# REQUIREMENT
I would like each line of the data that holds the word "image" copied out.
*** Opening RECORDS FOR THE TASK ***
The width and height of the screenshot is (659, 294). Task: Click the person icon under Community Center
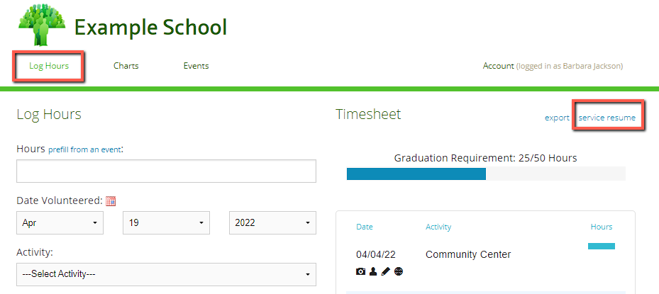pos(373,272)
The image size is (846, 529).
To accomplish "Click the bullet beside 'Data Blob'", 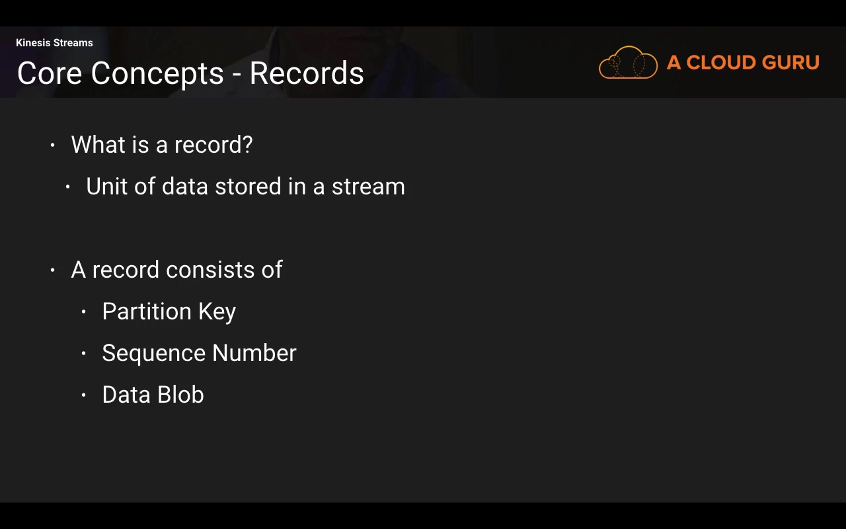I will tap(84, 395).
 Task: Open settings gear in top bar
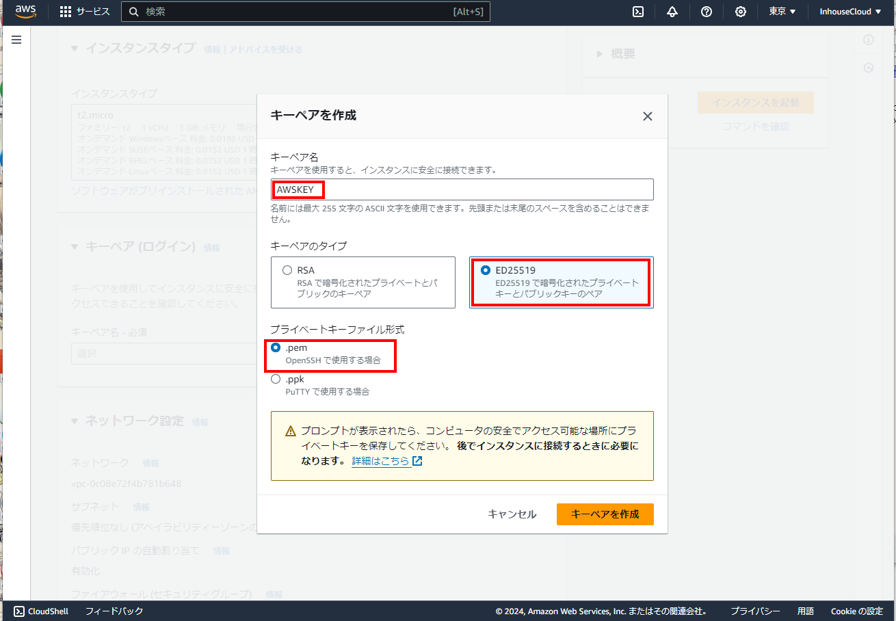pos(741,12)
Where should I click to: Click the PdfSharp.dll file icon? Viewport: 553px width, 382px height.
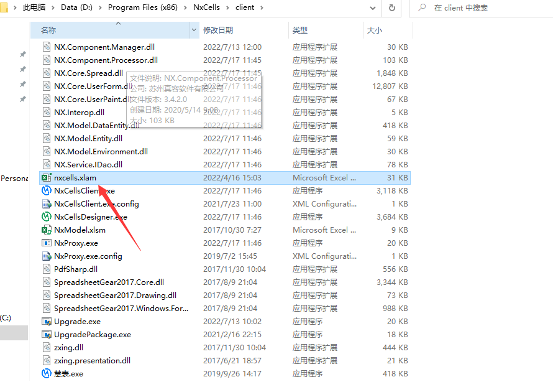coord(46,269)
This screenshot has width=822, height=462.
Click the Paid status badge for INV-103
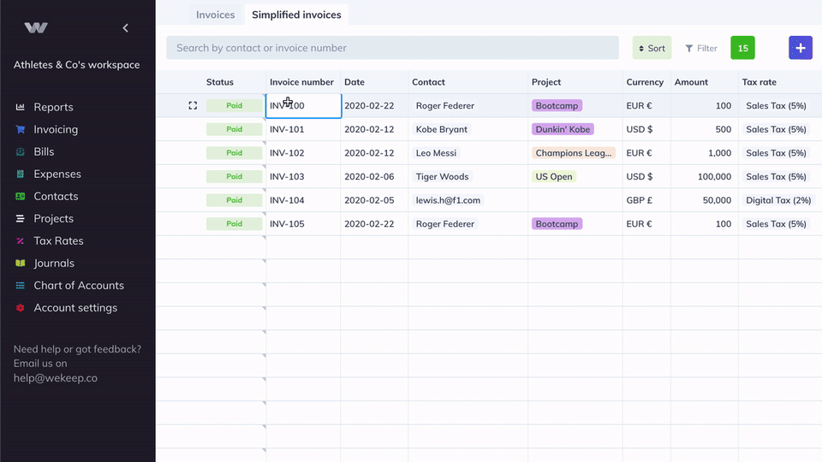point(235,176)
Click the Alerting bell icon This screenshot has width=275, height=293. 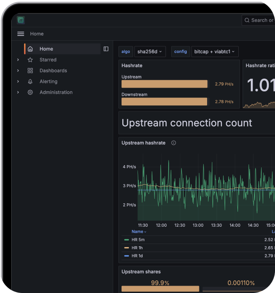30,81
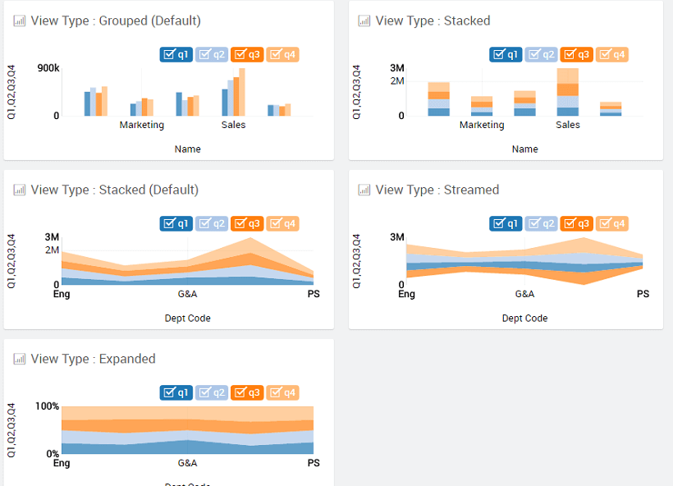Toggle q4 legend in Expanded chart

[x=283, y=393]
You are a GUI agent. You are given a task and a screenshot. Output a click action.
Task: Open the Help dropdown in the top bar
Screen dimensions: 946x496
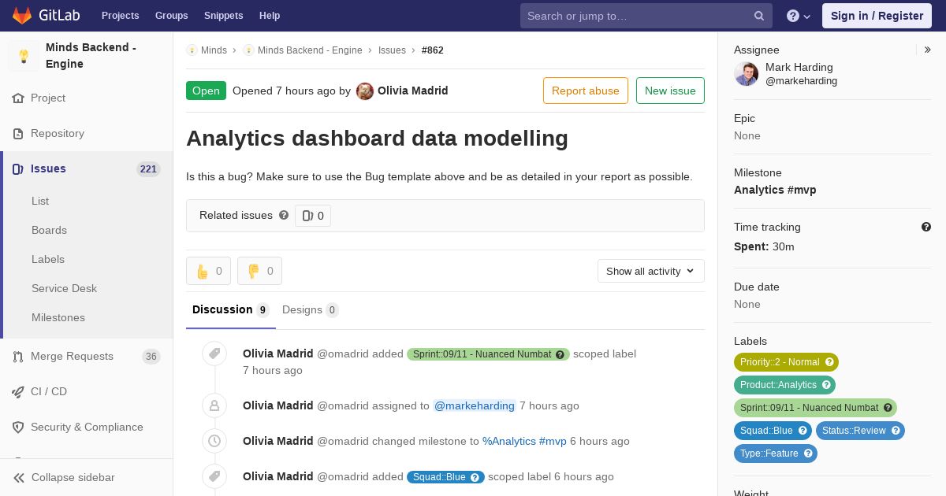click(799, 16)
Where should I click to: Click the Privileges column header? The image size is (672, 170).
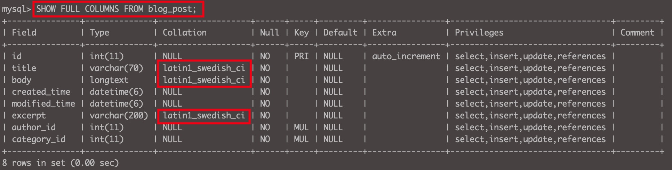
*** Closing RECORDS FOR THE TASK ***
# EXERCISE ANSWER
The image size is (846, 529).
Where should I click to: Click the Privileges column header? The image size is (672, 170).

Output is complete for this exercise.